■ LISTE DES TÂCHES ■
• 1. D'après l'arrêt de la Cour de cassation, quelle juridiction a rendu l'arrêt du 30 juin 2022 visé par le pourvoi ?
• 2. Traduisez en anglais cette phrase de l'arrêt de la Cour de cassation : « Les demandeurs invoquent, à l'appui de leur pourvoi, deux moyens de cassation. »
• 3. Rédigez la suite de l'arrêt de la Cour de cassation, à partir de sa dernière phrase.

======== EXTRAIT DU TEXTE

Une ordonnance d'un conseiller de la mise en état statuant sur une fin de non-recevoir est revêtue de l'autorité de la chose jugée et devient irrévocable en l'absence de déféré
3 octobre 2024
Cour de cassation
Pourvoi n° 22-20.787
Deuxième chambre civile - Formation restreinte hors RNSM/NA
Publié au Bulletin
ECLI:FR:CCASS:2024:C200867
Titres et sommaires
CHOSE JUGEE
Texte de la décision
Entête
CIV. 2
CF
COUR DE CASSATION
______________________
Audience publique du 3 octobre 2024
Cassation
Mme MARTINEL, président
Arrêt n° 867 F-B
Pourvoi n° Z 22-20.787
R É P U B L I Q U E F R A N Ç A I S E
_________________________
AU NOM DU PEUPLE FRANÇAIS
_________________________
ARRÊT DE LA COUR DE CASSATION, DEUXIÈME CHAMBRE CIVILE, DU 3 OCTOBRE 2024
1°/ M. [J] [H], domicilié [Adresse 1],
2°/ Mme [B] [M] épouse [H], domiciliée [Adresse 1],
ont formé le pourvoi n° Z 22-20.787 contre l'arrêt rendu le 30 juin 2022 par la cour d'appel de Douai (chambre 1 - section 1), dans le litige les opposant à M. [Z] [E], domicilié [Adresse 2], défendeur à la cassation.
Les demandeurs invoquent, à l'appui de leur pourvoi, deux moyens de cassation.
Le dossier a été communiqué au procureur général.

================
======== JEU DE DONNÉES

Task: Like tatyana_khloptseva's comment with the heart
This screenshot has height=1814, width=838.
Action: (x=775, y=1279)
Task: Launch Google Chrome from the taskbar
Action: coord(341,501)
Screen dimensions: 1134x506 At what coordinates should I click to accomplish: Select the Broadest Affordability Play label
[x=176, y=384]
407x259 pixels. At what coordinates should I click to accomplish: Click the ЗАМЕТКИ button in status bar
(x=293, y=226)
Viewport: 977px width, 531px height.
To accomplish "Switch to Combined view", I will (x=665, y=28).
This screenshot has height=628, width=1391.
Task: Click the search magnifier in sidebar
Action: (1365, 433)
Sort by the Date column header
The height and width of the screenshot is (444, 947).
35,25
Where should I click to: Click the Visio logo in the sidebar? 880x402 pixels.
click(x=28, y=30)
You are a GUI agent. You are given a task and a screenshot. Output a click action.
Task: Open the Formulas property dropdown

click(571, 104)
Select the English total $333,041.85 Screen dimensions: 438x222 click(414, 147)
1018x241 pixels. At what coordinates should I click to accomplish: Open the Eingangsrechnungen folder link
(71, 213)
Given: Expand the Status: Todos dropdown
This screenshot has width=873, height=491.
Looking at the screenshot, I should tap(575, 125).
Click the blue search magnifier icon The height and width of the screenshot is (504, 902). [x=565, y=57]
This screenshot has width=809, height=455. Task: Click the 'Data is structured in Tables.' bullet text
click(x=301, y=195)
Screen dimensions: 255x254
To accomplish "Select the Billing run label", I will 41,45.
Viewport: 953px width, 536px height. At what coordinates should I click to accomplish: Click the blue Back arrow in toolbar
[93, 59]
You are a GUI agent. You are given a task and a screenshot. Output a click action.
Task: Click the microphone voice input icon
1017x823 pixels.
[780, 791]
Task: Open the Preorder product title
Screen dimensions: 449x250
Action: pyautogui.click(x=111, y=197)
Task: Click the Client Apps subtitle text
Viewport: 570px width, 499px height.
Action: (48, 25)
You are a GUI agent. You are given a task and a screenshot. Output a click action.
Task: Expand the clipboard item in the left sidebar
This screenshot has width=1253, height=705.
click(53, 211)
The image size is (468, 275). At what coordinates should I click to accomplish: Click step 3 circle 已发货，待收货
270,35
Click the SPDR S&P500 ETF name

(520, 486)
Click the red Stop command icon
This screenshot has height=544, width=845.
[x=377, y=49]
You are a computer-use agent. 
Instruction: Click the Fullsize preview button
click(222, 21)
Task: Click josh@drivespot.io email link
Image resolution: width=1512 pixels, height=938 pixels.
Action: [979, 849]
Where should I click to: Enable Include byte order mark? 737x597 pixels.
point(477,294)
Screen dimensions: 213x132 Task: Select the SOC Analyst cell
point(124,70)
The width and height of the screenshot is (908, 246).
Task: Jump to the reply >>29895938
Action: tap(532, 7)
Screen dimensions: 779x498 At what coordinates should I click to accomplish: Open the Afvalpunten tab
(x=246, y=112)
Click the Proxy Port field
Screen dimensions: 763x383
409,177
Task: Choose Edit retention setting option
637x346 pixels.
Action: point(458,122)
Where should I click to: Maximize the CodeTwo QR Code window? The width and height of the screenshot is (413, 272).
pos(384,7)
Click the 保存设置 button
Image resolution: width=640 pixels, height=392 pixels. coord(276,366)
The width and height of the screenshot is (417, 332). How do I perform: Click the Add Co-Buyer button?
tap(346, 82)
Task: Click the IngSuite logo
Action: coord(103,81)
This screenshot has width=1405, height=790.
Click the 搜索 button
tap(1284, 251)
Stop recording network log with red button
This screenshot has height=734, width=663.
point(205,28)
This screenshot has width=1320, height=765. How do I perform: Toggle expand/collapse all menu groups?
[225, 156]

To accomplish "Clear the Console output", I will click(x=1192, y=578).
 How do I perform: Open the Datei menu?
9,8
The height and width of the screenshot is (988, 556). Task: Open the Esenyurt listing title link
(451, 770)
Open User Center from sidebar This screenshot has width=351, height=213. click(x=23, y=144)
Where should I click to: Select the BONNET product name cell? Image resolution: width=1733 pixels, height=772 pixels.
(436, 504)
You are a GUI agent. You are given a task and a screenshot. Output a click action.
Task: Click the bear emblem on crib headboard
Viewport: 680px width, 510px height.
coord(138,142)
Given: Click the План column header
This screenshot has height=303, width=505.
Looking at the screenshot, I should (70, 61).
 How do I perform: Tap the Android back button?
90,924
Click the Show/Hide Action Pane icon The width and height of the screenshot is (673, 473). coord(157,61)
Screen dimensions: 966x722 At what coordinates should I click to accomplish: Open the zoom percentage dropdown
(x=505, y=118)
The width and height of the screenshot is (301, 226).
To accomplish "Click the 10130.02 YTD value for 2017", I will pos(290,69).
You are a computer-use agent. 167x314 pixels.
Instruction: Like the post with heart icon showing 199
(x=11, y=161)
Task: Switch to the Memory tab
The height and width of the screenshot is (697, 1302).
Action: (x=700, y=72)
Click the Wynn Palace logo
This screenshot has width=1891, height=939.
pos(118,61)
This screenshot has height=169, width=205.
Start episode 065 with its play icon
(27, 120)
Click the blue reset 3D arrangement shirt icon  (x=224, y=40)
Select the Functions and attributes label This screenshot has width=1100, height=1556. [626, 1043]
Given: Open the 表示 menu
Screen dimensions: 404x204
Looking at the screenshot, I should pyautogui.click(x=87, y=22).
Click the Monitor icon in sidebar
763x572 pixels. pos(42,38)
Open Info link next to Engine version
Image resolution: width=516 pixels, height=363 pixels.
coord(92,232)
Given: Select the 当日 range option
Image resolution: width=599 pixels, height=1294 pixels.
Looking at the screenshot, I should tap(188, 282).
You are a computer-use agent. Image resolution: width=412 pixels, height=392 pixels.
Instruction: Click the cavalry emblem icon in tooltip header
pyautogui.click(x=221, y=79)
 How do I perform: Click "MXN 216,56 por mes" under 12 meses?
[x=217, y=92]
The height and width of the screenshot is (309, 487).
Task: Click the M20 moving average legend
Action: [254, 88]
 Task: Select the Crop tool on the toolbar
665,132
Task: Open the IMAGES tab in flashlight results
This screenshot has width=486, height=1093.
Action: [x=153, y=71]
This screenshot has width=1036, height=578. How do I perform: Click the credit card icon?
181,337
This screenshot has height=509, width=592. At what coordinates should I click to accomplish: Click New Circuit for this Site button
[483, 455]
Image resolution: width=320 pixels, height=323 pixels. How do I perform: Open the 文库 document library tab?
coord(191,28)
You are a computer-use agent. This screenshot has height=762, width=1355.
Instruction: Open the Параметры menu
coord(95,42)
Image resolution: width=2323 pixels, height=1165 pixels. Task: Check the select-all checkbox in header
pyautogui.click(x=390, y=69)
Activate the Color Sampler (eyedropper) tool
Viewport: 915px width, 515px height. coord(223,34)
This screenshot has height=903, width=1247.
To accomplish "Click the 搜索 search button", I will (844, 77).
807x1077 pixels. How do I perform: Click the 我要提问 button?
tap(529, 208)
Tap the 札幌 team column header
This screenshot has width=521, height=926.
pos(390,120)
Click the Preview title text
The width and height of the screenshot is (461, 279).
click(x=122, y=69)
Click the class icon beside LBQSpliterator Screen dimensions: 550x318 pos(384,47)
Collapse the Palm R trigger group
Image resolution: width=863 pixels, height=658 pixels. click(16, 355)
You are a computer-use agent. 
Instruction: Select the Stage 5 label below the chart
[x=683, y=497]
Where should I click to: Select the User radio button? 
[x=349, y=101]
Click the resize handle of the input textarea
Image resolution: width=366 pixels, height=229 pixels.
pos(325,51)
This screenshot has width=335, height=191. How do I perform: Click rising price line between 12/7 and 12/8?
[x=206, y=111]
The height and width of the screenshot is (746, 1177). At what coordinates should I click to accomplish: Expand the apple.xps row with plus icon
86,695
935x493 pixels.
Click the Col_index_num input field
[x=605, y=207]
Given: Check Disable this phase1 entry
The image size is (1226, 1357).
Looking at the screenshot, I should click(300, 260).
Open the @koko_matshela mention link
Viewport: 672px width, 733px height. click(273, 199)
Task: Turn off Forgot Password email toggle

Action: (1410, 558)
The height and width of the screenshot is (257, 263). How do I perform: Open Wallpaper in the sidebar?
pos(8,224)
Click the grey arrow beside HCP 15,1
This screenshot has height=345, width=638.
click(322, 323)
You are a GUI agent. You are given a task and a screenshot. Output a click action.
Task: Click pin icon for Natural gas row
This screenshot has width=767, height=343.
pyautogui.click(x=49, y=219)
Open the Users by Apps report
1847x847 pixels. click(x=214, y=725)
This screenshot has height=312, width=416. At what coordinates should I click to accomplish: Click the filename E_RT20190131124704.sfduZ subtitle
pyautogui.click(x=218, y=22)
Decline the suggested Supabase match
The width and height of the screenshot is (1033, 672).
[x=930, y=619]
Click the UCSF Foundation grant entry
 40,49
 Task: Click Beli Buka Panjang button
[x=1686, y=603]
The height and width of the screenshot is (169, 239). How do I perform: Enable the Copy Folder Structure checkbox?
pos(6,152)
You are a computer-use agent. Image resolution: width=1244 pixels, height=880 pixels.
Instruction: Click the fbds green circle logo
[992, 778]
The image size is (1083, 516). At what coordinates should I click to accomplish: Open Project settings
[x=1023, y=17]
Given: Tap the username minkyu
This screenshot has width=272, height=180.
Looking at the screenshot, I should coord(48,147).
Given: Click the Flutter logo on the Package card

================

■ RÉPONSES ■
• 1. La cour d'appel de Douai (chambre 1 - section 1).

• 2. In support of their appeal, the appellants raise two grounds of cassation.

• 3.
Sur le rapport de Mme Jollec, conseiller référendaire, les observations de la SAS Boulloche, Colin, Stoclet et Associés, avocat de M. [H] et Mme [M], épouse [H], de la SCP Alain Bénabent, avocat de M. [E], et après débats en l'audience publique du 9 juillet 2024 où étaient présentes Mme Martinel, président, Mme Jollec, conseiller référendaire rapporteur, Mme Durin-Karsenty, conseiller doyen, et Mme Cathala, greffier de chambre,
la deuxième chambre civile de la Cour de cassation, composée des président et conseillers précités, après en avoir délibéré conformément à la loi, a rendu le présent arrêt.
Exposé du litige
Faits et procédure
1. Selon l'arrêt attaqué (Douai, 30 juin 2022), par jugement du 30 juin 2020, un tribunal judiciaire a dit que M. [E] était tenu de la garantie des vices cachés et l'a condamné à payer diverses sommes à M. et Mme [H].
2. M. [E], qui n'a pas constitué avocat en première instance, a relevé appel de ce jugement puis saisi un conseiller de la mise en état de la fin de non-recevoir tirée de la prescription de l'action de M. et Mme [H].
3. Par ordonnance du 20 avril 2021, qui n'a pas été déférée à la cour d'appel, un conseiller de la mise en état s'est déclaré compétent pour statuer sur la fin de non-recevoir et a dit que l'action des acquéreurs n'était pas prescrite.
Moyens
Examen des moyens
Sur le premier moyen, pris en sa première branche
Enoncé du moyen
4. M. et Mme [H] font grief à l'arrêt de les déclarer prescrits en leur action en garantie des vices cachés, alors « que le moyen tiré de la chose jugée est d'ordre public quand, au cours de la même instance, il est statué sur les suites d'une précédente décision passée en force de chose jugée ; que par ordonnance du 20 avril 2021, le conseiller de la mise en état de la cour d'appel a jugé que l'action en garantie des vices cachés engagée par M. et Mme [H] à l'encontre de M. [E] n'était pas prescrite ; qu'en ne relevant pas d'office le moyen tiré de l'autorité de chose jugée attachée à cette décision et en jugeant au contraire que l'action en garantie des vices cachés intentée par M. et Mme [H] à l'encontre de M. [E] était irrecevable comme prescrite, la cour d'appel a violé l'article 1355 du code civil. »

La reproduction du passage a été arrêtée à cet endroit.